Amazon has launched a new service that makes it easier for companies to move their databases to Amazon Web Services (AWS) and promises that firms can “set up their migrations in less than 10 minutes.”
The launch comes five months after Amazon first debuted the AWS Database Migration Service in preview, and a day after reports first circulated that the Internet giant was preparing to officially introduce the service to all companies.
Since January 1, Amazon said that more than 1,000 databases have been migrated to AWS — which is the company’s popular suite of cloud-computing services. Now, Amazon is encouraging all companies to move their on-premises data from the likes of MySQL, Oracle, and MariaDB to Amazon’s cloud with the promise of “virtually no downtime” during the transfer.
“Hundreds of customers moved more than a thousand of their on-premises databases to Amazon Aurora, other Amazon RDS engines, or databases running on Amazon EC2 during the preview of the AWS Database Migration Service,” said Hal Berenson, vice president of relational database services at AWS, in a press release. “Customers repeatedly told us they wanted help moving their on-premises databases to AWS, and also moving to more open database engine options, but the response to the AWS Database Migration Service has been even stronger than we expected. In the preview, one-third of the database migrations used the AWS Database Migration Service to not only move databases to the AWS Cloud, but also to switch database engines in the process.”
There are a number of notable players in the cloud services realm, such as IBM, but Amazon has emerged as a major player with AWS netting the company $7.8 billion in revenue last year, a figure that rises to almost $10 billion if you annualize its Q4 $2.4 billion. But with many companies still to embrace the cloud, there is still room for growth — not to mention opportunities to lure customers over from the competition.
Today’s news comes a week after Microsoft announced the new version of its own database management system— SQL Server 2016 — and opened a new program that encourages companies to migrate their existing applications using free SQL Server licenses. Elsewhere, Google toohas been ramping upits cloud offering with a myriadof updatesand new services in the past couple of months, as well as nabbing big-name new customers such as Spotify.
The cost of AWS migration will vary depending on the size of the data to be transferred, but Amazon said that it can cost companies “as little” as $3 per terabyte.

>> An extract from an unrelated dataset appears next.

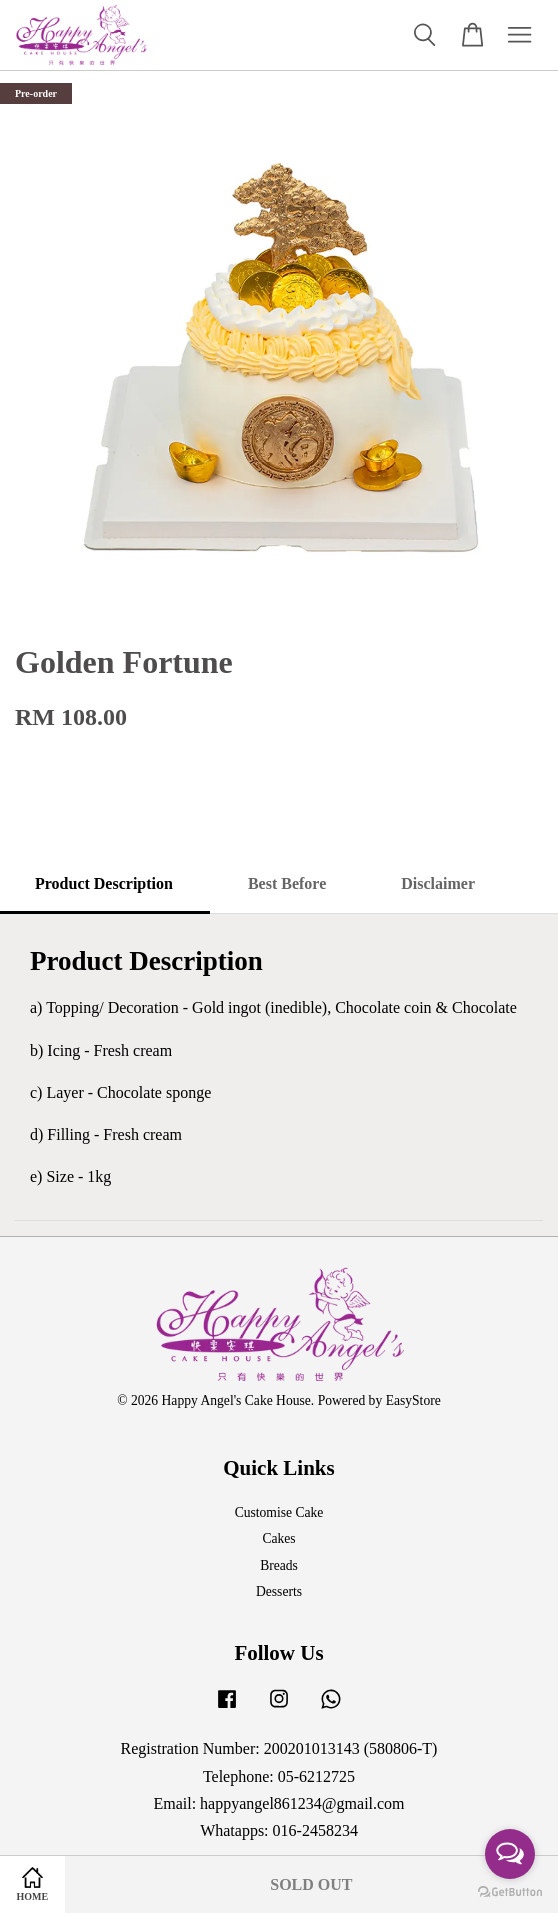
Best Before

And to tackle a pain point that often deters potential customers from attempting a migration, Amazon promises that companies will experience very little downtime through the process.
Amazon’s Database Migration Service is only open in eight geographic regions for now — U.S. East (N. Virginia), U.S. West (Oregon), U.S. West (N. California), E.U. (Ireland), E.U. (Frankfurt), Asia Pacific (Singapore), Asia Pacific (Sydney), and Asia Pacific (Tokyo). Additional regions, such as Brazil, will be added “in the coming months.”